According to "The Changing Newsroom," a report by Pew Research Center's Project for Excellence in Journalism, "New job demands are drawing a generation of young, versatile, tech-savvy, high-energy staff as financial pressures drive out higher-salaried veteran reporters and editors."

While there is plenty of sadness inherent in that statement, there is also a promising transition depicted. Having young, tech-savvy people enter the field is a good thing. Call it the silver lining, but it is there. And not enough people are talking about it.

The chronic pessimism that has bled into journalism and grown with each new round of cuts and each new report on revenue has also managed to convince those suffering from it that all of us are doomed when we're not.

Although my colleagues have been overwhelmingly supportive, at times I felt pitied by them as someone who had made the mistake of getting a journalism degree – a journalism degree?! – so late in the game.

Usually I sensed a paternal or maternal concern for my well-being when these colleagues asked if I had considered getting out of the biz before I got myself too far in.

And that makes sense. According to the Project for Excellence in Journalism's "State of the News Media" report, only 63 percent of national journalists and 53 percent of local journalists said they would want their sons and daughters to go into the field.

Of those who said they wouldn't want their child to be a journalist, 45 percent cited industry decline as their reason. Ten percent said the profession was no longer noble or effective.

But for me, hearing of a young peer – another member of what should be the industry's vanguard – abandoning the trade is far more frustrating than hearing about another veteran taking a buyout.

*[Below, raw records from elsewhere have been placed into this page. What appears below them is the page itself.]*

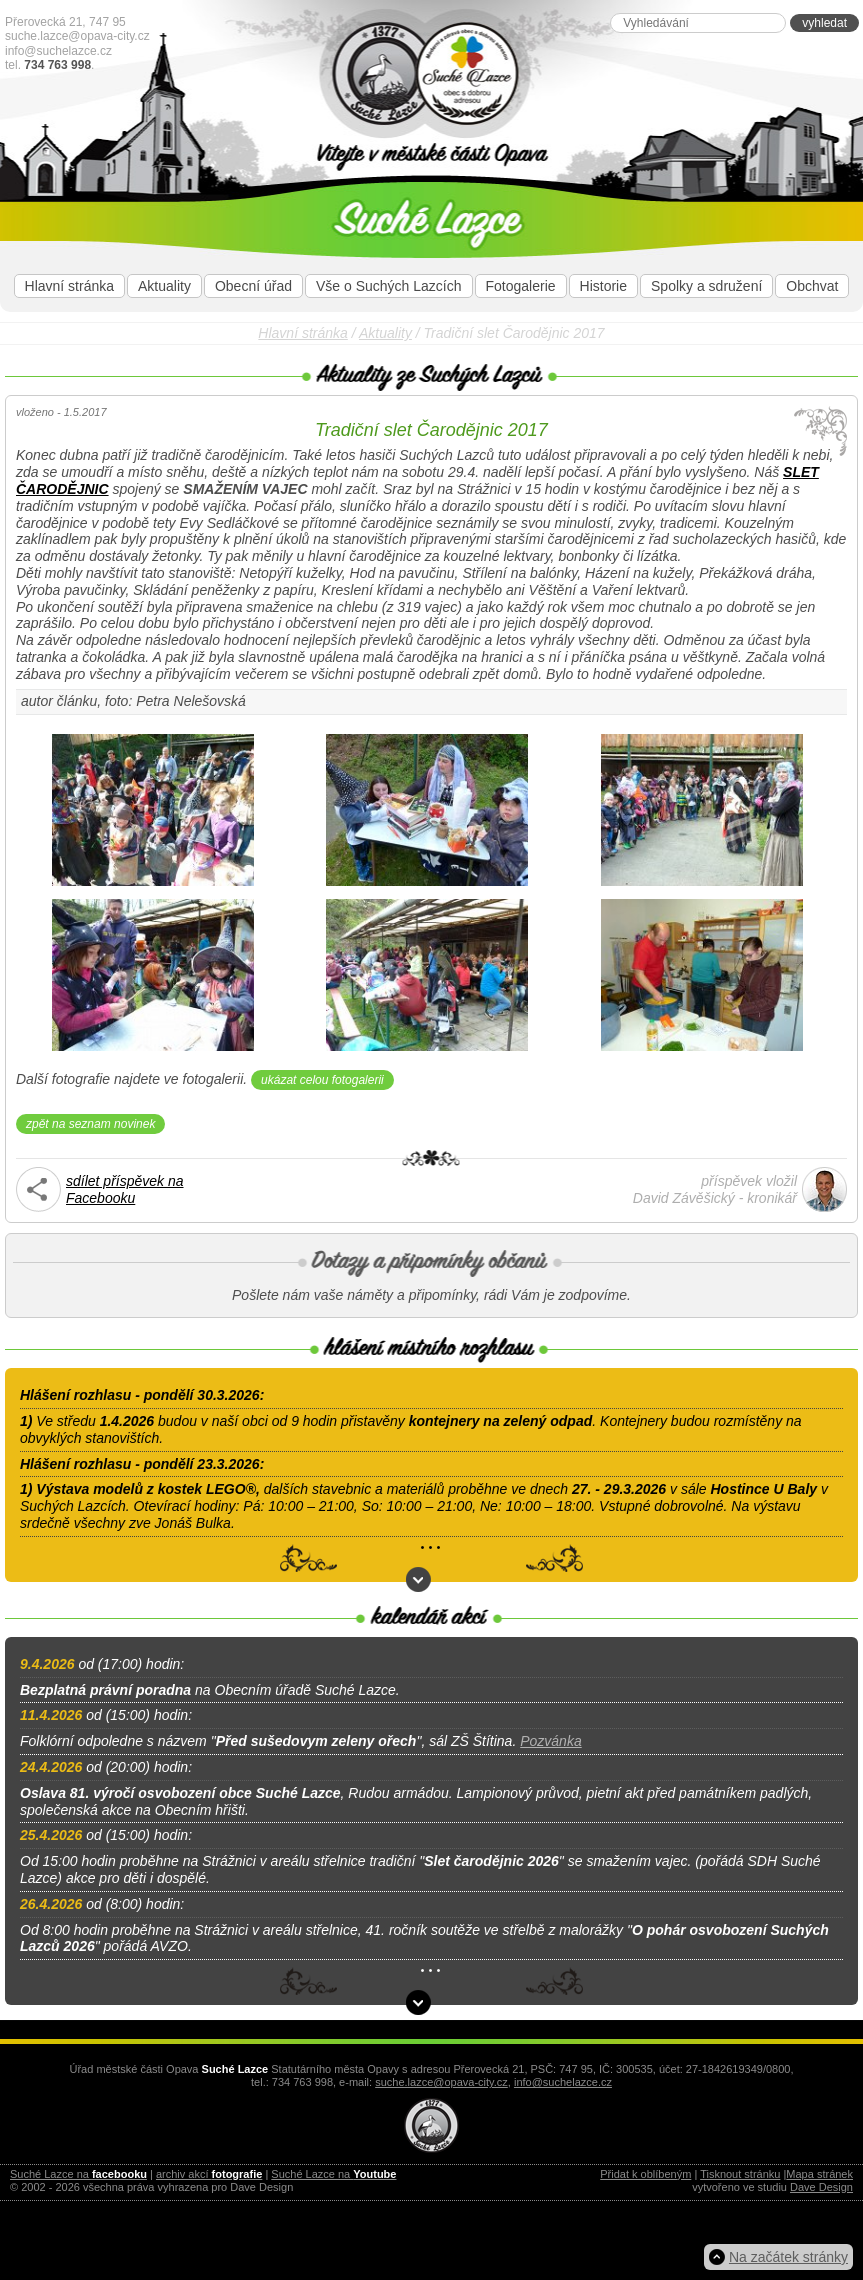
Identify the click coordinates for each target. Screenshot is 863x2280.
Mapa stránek (819, 2174)
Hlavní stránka (69, 286)
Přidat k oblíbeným (645, 2174)
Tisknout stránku (740, 2174)
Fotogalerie (521, 286)
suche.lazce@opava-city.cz (77, 36)
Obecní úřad (253, 286)
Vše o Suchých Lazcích (389, 286)
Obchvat (812, 286)
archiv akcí (209, 2174)
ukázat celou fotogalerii (322, 1080)
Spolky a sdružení (706, 286)
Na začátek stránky (788, 2257)
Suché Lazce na (78, 2174)
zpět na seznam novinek (90, 1124)
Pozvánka (550, 1741)
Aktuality (164, 286)
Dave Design (821, 2187)
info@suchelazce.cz (58, 51)
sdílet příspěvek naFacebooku (125, 1189)
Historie (603, 286)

And that frustration turns to anger when I think older journalists urged the departure. Now is the time we should be sticking together, when young journalists should be encouraged more than ever to stick with it.

Luckily, we young people are stubborn.

On December 15, almost a year to the day of my graduation, I visited Romenesko and read this headline: "Journalism is an increasingly popular college major."

I laughed, then smiled, then said, "Right on."

The Albany Times Union story said students "who grew up online" may be seeing their shot at helping "transform the increasingly Internet-focused, multimedia field."

Of course, that doesn't mean more young people are getting journalism jobs, but it does mean they haven't completely given up on the field.

The more I think about that and my own experiences so far, the more hope I have in journalism's – and my – future.

Journalism is not dead. While the financial construct it is encased in might be collapsing, so are plenty of other financial constructs these days. My generation has a lot of work ahead of us, but nothing will be solved if we let ourselves become discouraged.

We have an extremely strong base of journalistic integrity to build on, established over the years by all those veterans who are now departing. But that base isn't going to mean anything if we allow ourselves to become jaded about its existence and its availability to us.

One year plus into my career, I've never been more convinced that journalism has a strong future and that people my age are needed more than ever.

And I want more people – those my age and those at the top – to become convinced as well. Any other belief simply kicks young journalists while we are down, pokes holes in the industry's talent pool and relegates the Fourth Estate to a future controlled by my age group's second string.

We young journalists are the future of journalism, and we should be damn proud of that.

We need to start realizing that this is our ride to take. It is not anyone's to take away.